[lbo-talk] Is Sex Fun for Girls? --> Sociobiology, Sex, and History

Michael Smith mjs at smithbowen.net
Fri Jan 26 07:49:55 PST 2007


On Friday 26 January 2007 01:42, andie nachgeborenen wrote:
> My guess, perhaps mistaken, is that
> you are attempting to hint at a subtle attack on SB
> explanations are vulgar ideology. However, this will
> only work for ideological SB explanations, arguments
> that uphold the status quo, which the ones I have been
> advancing do not

Very true. But I think that's a spandrel case.
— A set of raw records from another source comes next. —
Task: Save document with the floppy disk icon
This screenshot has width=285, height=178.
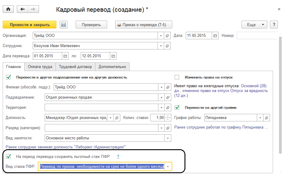Action: [x=63, y=25]
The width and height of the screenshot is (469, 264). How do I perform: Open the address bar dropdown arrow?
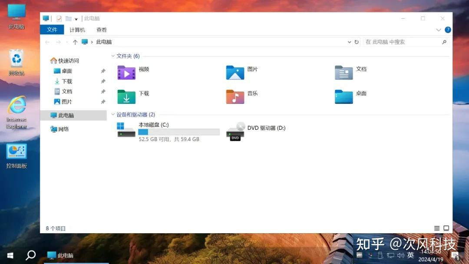pos(350,42)
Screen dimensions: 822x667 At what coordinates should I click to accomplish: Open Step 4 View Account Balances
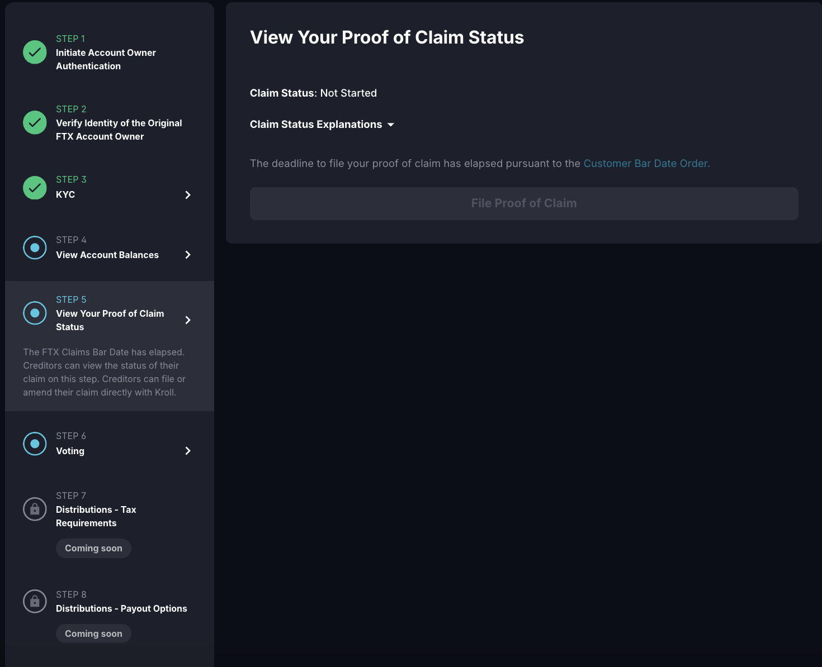(107, 254)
Sociobiology evolved for other reasons and as a byproduct offered opportunities for lefties to speculate too.

I've been thinking a bit about 'why' questions lately. Consider these:

1) Why is the sky blue?

2) Why were the rulers of Austria-Hungary named Habsburg?

3) Why is the quantum of action equal to 6.6260693 * 10^-34 J*s?
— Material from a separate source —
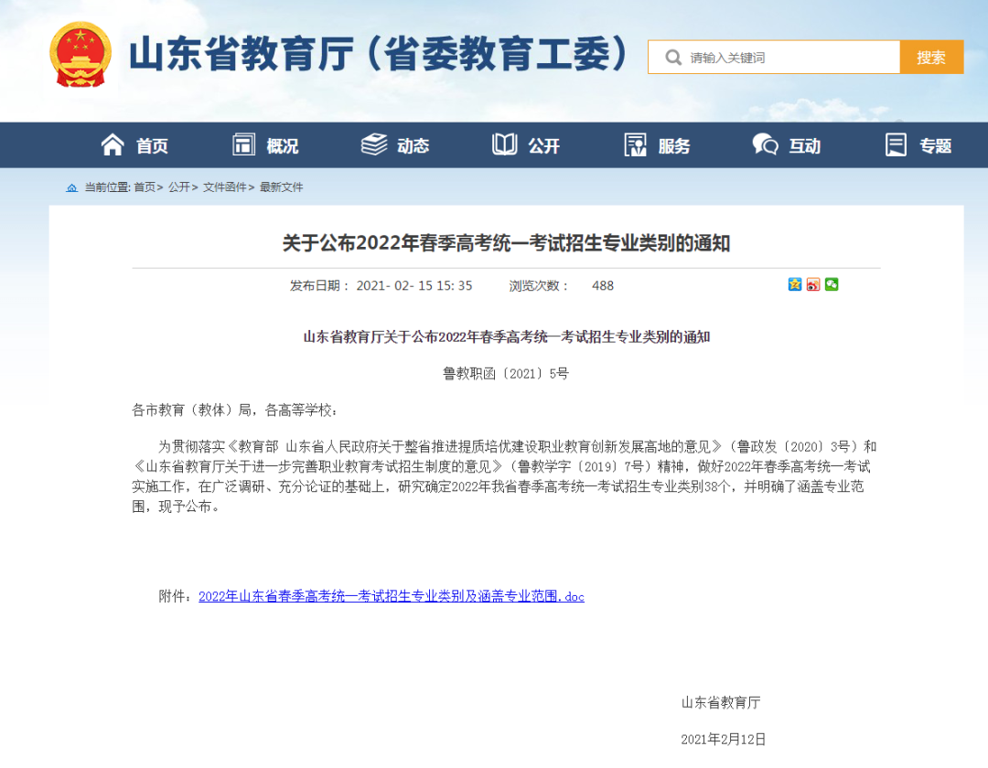The width and height of the screenshot is (988, 768).
Task: Download the 2022年山东省春季高考 .doc attachment
Action: [391, 596]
4) Why does e**(i*pi) + 1 = 0?

5) Why is none of my friends named Bacigalup?

1) gets what we normally think of as a scientific explanation; there's a physical principle behind it (higher frequency light is more scattered by the atmosphere).
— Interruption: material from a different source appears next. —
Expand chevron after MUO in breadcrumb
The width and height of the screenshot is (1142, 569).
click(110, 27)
2) gets a "how it happened" explanation; you recount the history.

3) isn't incoherent, but we don't know the answer; probably never will know the answer; and I suspect in some real sense it doesn't have an answer. Although of course we can speculate as much as we like.

4) has an analytic answer; you show how the concepts are related.

5) is the oddest; it sort of presupposes that maybe I _ought_ to have at least one friend named Bacigalup. If the question isn't actually senseless, the only possible answer is, I just don't, or that's just the way it is, or some such.

Now. Why is the clitoris of the human female where it is? Which of the above kinds of 'why' question is this?